New Schedule Gets Mostly Positive Reviews 

The new schedule, as it appears in the student planner (Photo: Mr. John Spear).

For the 2022-2023 academic year, Northwood has introduced a new schedule. In recent years, Northwood’s schedule consisted of 7 classes with 5 periods in each day. This allowed students to have variation in their daily schedules. On Fridays, Northwood had “squish days,” which consisted of 30-minute classes instead of the usual 45 minutes. The shortened Friday allowed for athletic training and travel to begin after lunch without conflicting with classes.  

This year, Northwood put in place a new class schedule, having 6 classes and 6 periods a day instead. This means that students will now have all their classes every day. Fortunately, this opens a new opportunity, as many students will have no classes on Friday.  

Fridays now consist of specific “G Period” courses that meet for three hours only on Friday, including Applied Robotics, Choreography, Art and Music. The new Friday schedule also allows athletic teams to travel to competitions without the stress of missing school or to offer team-building activities. Fridays allow students to branch off more with their flexible time to try new things. 

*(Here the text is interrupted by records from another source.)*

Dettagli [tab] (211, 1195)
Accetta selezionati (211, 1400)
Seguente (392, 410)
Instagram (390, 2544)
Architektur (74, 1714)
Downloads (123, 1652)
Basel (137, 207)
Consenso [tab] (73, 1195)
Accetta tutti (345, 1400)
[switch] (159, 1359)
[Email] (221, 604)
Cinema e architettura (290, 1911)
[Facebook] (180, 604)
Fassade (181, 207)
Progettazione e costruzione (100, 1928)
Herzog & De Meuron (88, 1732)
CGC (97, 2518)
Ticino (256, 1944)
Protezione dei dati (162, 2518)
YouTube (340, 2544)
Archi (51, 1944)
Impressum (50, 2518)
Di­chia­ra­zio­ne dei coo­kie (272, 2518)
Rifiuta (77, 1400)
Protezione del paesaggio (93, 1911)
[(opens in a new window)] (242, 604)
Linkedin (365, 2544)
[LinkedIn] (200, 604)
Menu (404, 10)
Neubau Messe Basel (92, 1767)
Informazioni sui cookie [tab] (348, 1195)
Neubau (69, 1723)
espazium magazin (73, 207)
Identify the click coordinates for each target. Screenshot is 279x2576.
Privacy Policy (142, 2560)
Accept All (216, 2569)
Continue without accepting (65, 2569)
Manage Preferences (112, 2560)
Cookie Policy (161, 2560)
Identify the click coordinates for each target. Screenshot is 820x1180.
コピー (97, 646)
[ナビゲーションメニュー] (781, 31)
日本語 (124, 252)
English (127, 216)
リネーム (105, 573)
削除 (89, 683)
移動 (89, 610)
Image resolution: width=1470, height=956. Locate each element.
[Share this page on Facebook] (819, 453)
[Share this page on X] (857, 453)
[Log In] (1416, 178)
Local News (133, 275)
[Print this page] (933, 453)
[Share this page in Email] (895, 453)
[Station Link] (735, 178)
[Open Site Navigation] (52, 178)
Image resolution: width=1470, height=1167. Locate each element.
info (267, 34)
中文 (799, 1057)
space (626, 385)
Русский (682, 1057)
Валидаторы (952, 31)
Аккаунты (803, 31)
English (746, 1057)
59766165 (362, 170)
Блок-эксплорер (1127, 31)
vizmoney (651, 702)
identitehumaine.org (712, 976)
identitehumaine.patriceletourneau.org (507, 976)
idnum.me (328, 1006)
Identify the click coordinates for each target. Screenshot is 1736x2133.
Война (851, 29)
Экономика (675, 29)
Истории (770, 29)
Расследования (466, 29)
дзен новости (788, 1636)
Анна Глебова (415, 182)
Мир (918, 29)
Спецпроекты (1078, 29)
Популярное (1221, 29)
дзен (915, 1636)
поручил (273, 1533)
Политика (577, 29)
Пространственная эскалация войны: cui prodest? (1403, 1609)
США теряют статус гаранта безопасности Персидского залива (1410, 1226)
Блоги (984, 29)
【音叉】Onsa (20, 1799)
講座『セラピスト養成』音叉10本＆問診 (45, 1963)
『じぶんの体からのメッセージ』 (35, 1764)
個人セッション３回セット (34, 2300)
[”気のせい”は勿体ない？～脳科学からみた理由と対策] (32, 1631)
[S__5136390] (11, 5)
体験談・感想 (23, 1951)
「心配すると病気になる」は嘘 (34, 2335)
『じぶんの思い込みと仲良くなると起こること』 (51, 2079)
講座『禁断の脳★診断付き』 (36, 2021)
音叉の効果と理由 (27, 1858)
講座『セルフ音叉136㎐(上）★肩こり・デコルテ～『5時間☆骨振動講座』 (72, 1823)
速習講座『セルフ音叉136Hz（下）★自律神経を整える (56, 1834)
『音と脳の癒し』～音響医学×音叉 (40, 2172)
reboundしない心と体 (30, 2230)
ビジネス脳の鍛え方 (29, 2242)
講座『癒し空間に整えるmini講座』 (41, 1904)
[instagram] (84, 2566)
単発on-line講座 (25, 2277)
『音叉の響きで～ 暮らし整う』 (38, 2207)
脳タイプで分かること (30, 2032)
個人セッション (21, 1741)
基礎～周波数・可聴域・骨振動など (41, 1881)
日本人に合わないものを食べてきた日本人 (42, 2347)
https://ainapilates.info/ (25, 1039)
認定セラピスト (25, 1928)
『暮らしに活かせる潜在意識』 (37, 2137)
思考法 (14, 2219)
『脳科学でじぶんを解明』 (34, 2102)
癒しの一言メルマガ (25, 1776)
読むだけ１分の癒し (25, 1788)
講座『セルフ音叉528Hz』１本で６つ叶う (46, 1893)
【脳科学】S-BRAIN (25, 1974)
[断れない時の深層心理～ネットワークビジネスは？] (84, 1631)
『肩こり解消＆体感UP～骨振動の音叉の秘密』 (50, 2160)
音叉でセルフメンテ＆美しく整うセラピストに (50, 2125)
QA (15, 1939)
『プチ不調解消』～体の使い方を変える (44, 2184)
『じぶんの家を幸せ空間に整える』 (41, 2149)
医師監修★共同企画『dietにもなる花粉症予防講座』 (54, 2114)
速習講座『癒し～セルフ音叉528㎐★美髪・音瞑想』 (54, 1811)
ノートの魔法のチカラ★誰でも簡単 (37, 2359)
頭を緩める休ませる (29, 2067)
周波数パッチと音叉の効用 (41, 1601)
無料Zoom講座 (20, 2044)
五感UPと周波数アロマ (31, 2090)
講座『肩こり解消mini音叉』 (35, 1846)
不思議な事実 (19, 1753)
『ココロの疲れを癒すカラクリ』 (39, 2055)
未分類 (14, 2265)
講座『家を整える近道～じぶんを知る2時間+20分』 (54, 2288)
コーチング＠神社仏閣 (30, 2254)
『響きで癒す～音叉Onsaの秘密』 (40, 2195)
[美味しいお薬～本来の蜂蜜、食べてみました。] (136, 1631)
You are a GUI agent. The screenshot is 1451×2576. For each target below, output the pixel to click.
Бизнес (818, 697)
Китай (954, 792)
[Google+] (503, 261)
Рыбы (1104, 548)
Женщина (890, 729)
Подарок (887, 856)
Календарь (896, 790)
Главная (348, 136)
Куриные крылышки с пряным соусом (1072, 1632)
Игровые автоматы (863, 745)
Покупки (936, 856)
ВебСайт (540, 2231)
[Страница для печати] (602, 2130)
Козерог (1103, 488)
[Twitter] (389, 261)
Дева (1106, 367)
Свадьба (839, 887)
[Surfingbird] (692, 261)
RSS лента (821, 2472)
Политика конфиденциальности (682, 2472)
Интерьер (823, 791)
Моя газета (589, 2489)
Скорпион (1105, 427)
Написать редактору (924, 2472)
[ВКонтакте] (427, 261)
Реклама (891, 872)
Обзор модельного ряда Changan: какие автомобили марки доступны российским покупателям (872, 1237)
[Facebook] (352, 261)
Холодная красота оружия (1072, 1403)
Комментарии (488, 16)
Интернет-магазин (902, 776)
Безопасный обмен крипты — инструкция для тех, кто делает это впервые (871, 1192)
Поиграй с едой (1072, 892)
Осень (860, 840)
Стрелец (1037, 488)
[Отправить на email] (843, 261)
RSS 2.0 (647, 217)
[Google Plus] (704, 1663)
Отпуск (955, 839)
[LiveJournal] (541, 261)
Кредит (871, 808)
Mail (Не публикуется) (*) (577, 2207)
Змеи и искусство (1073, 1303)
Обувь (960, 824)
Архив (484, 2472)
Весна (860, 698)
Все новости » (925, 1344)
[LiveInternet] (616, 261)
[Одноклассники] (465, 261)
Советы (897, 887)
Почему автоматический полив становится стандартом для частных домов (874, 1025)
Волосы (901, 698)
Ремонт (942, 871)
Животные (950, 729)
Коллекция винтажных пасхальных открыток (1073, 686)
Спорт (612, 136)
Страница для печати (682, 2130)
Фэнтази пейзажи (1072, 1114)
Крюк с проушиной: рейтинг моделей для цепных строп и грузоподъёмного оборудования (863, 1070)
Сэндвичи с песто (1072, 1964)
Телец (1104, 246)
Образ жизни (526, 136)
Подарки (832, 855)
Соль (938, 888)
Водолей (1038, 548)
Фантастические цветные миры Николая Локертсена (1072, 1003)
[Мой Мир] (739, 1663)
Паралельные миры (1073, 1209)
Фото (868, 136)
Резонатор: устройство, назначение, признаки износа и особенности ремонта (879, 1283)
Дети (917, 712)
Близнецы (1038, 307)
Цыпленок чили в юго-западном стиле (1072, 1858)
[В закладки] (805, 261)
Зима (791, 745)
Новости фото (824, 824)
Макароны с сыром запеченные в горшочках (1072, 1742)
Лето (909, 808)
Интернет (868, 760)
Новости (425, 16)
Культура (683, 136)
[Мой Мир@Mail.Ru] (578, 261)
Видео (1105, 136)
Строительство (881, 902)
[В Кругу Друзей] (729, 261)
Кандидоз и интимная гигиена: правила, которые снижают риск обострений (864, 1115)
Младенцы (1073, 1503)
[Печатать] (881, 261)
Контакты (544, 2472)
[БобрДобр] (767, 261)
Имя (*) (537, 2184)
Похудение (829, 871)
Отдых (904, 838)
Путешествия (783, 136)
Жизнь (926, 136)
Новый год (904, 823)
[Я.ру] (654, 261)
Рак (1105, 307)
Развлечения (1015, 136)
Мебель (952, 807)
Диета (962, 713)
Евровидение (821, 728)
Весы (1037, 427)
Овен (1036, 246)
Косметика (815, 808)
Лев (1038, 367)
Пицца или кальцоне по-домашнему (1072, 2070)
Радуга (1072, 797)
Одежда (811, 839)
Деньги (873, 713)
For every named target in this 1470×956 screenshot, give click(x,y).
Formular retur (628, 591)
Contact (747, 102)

Noel Carmichael, the Dean of Faculty and Academic Affairs, said, “Having a full day of classes on Friday is asking kids to be two places at once and is setting them up for failure.” In previous years, Northwood found that traveling athletes struggle more to keep up with assignments while missing Fridays during their playing season. Northwood’s new schedule allows students to stay busy and active without as much pressure if they are away. 

Most Northwood students agreed that they like having no classes on Friday. For students new to Northwood, this is all they know. However, many returning students had more to add. Senior Maisie Crane has an art class on Friday. “I like not having traditional classes on Friday, but I don’t like how we have all our classes everyday Monday through Thursday.”  

The majority of the returning students agreed with this statement. They feel that it is a lot for a day and will take some time to adjust. However, they also agreed with Nori Fitsimmons ‘24, who observed, “I would rather lose some free time on school days and be able to have Fridays off.”  

Many of the new students don’t observe an overload in their class schedule but agreed that having Fridays to co-curricular gives them more time. “Fridays give me more freedom, and more time for my homework,” said Hudson DiNapoli ‘24. 

The new schedule overall has had a good impact on Northwood. Students and faculty both agree that they enjoy the new Friday schedule with all the new opportunities it offers, and the amount of time it leaves open for them.